Things to do:
1. Using the passage on Denmark's private rented sector, say whether each statement agrees with it, answering yes or no and quoting the deciding words exactly. (a) The share of privately rented dwellings in Denmark fell from 39.8 per cent in 1960 to 14 per cent in 2010. (b) In Copenhagen the private rented sector now makes up 19 per cent of occupied dwellings. (c) Politicians have taken steps to deter certain overseas investors.
2. According to the passage on Denmark's private rented sector, in terms of what is that sector mainly discussed internationally?
3. Please print, word for word, the part of the passage on Denmark's private rented sector that opens with the words containing "Internationally, Denmark is" and closes with "context is all.".
-- Begin Text to read --
Internationally, Denmark is admired by housing experts for its pioneering approach to co-housing, for the tenant democracy of its social housing estates, and for the clean lines of its modern residential architecture. Its private rented sector (PRS) is discussed mainly, if at all, in terms of the complexity of the rent-control system. Arguably, though, the PRS is now the most interesting of Danish housing tenures, as in recent years the sector has become a political battleground. Politicians have adopted measures to try to deter certain overseas investors whose activities, they say, have pushed up private rents in cities. Similar debates are taking place in other countries and the Danish experience may offer some lessons, though similar forces can have very different effects in different places. As always with housing, context is all.

The basics: tenures, dwellings, landlords and tenants

Tenure split and dwelling types

Denmark’s PRS declined steadily in size over the last half of the 20th century. The proportion of privately rented dwellings more than halved in 50 years, from 39.8 per cent in 1960 to 14 per cent in 2010 (Table 8.1). As late as 2014, a leading authority wrote that: ‘Like most other countries in Europe, the Danish PRS has been in decline for many years (and) … it must be expected that the sector will be further diminished in the years to come’ (Skifter Andersen, 2014: 99, 124). In the last ten years, however, this decline has reversed and the PRS began to grow in country as a whole and in the capital. In Copenhagen the sector now accounts for 23 per cent of occupied dwellings, up from 19 per cent in 2010.
-- End Text to read --
-- Begin Supplied data --
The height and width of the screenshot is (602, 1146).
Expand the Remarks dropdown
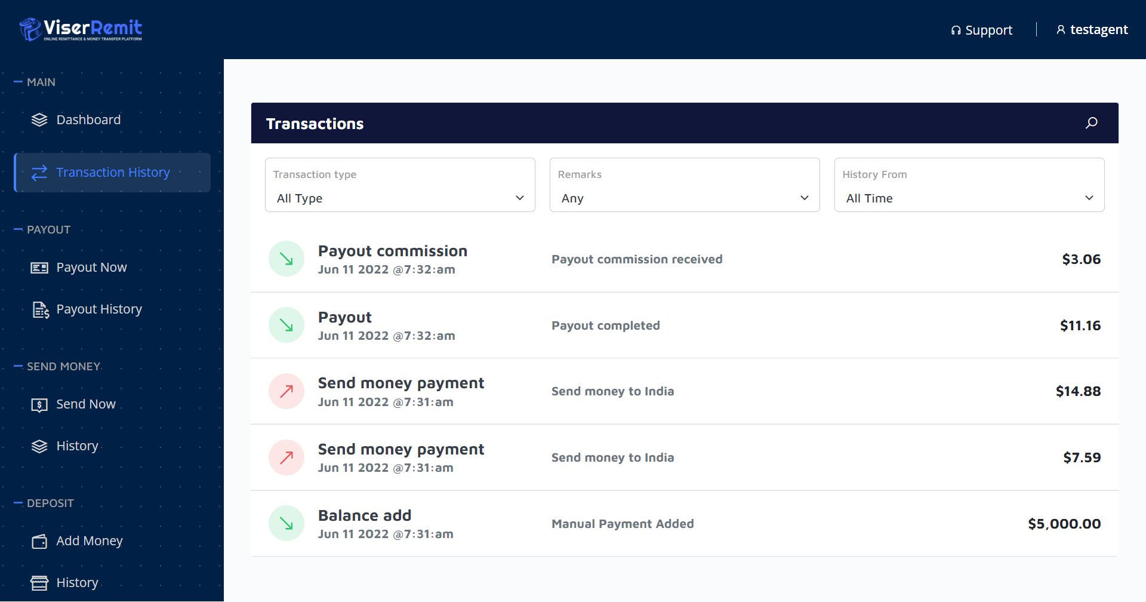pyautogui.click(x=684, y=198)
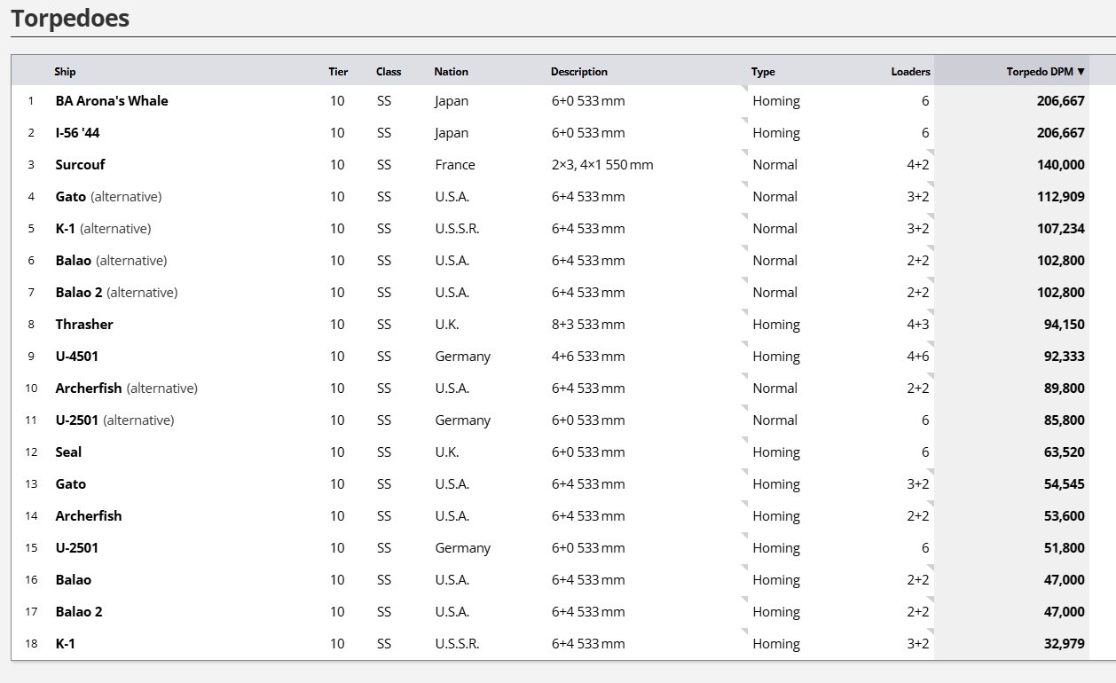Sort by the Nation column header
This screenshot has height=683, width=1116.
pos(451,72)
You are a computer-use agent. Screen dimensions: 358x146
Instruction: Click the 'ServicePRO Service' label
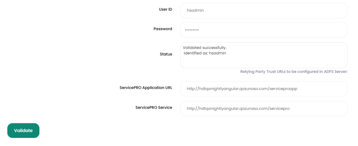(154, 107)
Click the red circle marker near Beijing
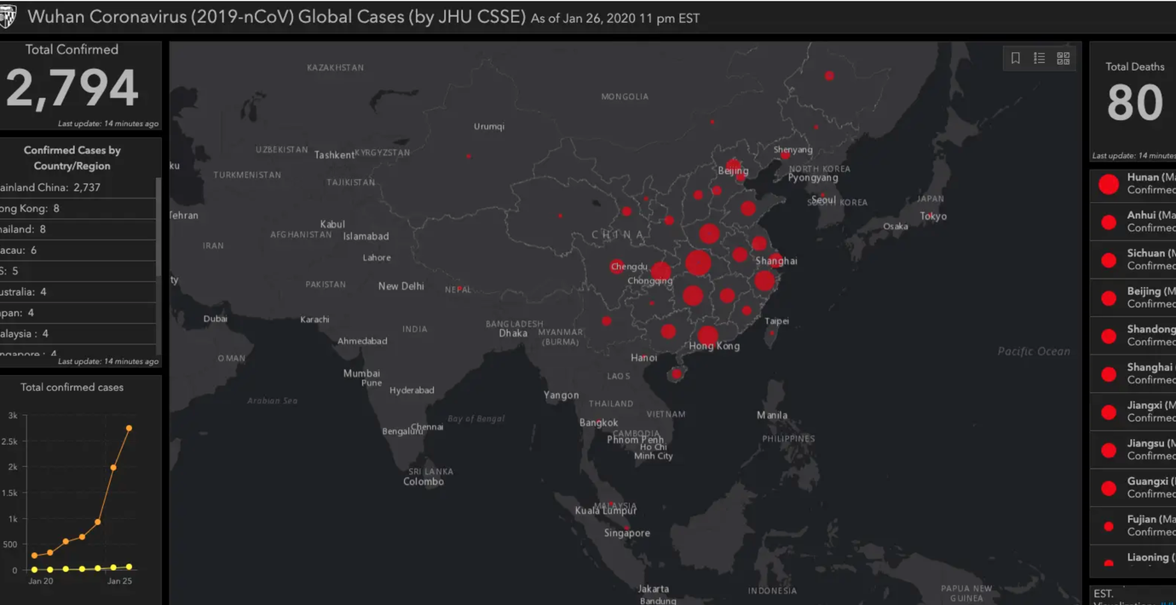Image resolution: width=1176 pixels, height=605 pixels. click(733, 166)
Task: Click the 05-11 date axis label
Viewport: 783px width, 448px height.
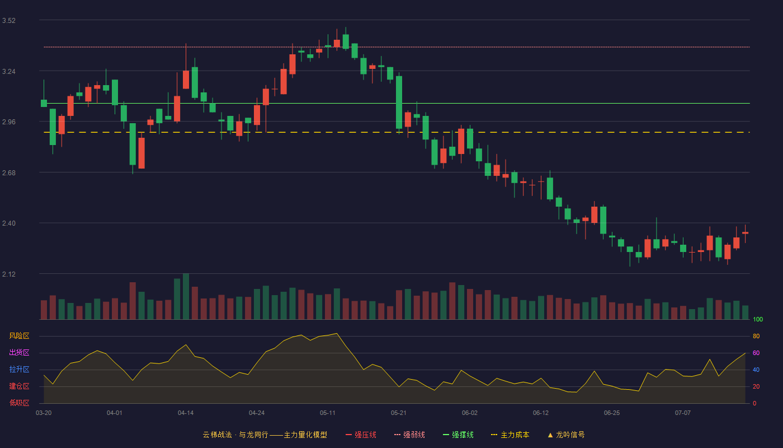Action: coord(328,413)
-- End Supplied data --
The responses:
1.
(a) Yes: "The proportion of privately rented dwellings more than halved in 50 years, from 39.8 per cent in 1960 to 14 per cent in 2010"
(b) No: "In Copenhagen the sector now accounts for 23 per cent of occupied dwellings, up from 19 per cent in 2010."
(c) Yes: "Politicians have adopted measures to try to deter certain overseas investors"

2. Mainly in terms of the complexity of its rent-control system.

3.
Internationally, Denmark is admired by housing experts for its pioneering approach to co-housing, for the tenant democracy of its social housing estates, and for the clean lines of its modern residential architecture. Its private rented sector (PRS) is discussed mainly, if at all, in terms of the complexity of the rent-control system. Arguably, though, the PRS is now the most interesting of Danish housing tenures, as in recent years the sector has become a political battleground. Politicians have adopted measures to try to deter certain overseas investors whose activities, they say, have pushed up private rents in cities. Similar debates are taking place in other countries and the Danish experience may offer some lessons, though similar forces can have very different effects in different places. As always with housing, context is all.